#### Your objective
Return exactly, please, the line that contains "Given: Open Finder from the Dock" and every line after it through the end of the material that follows, leaving pictures aside.

────────

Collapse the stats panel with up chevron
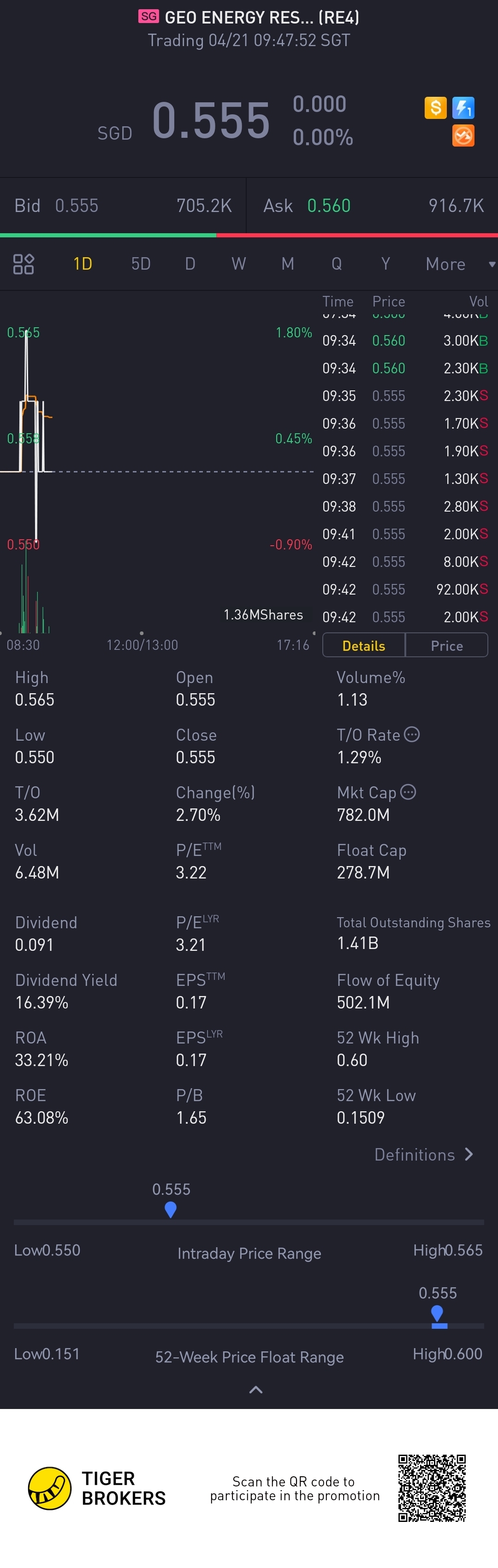 [256, 1390]
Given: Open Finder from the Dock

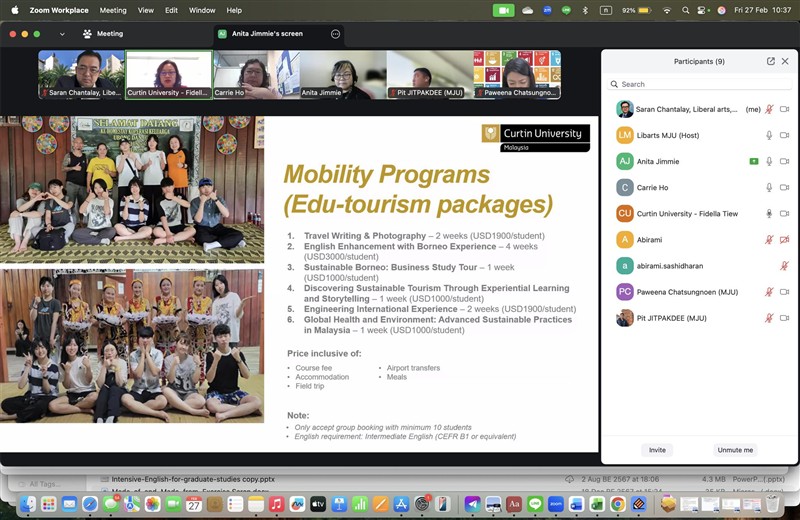Looking at the screenshot, I should 28,504.
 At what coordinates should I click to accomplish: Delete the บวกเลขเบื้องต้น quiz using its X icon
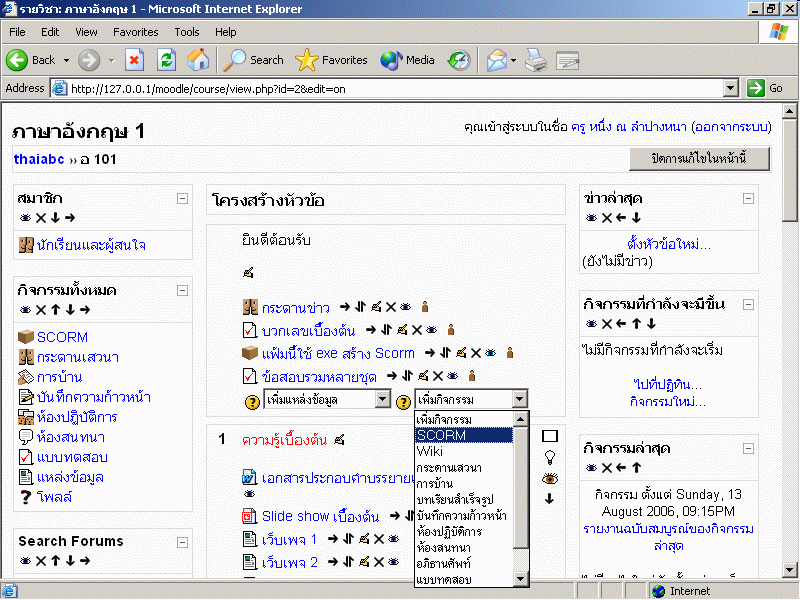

────────

#### Written reply
Given: Open Finder from the Dock

Looking at the screenshot, I should 28,504.
 At what coordinates should I click to accomplish: Delete the บวกเลขเบื้องต้น quiz using its X icon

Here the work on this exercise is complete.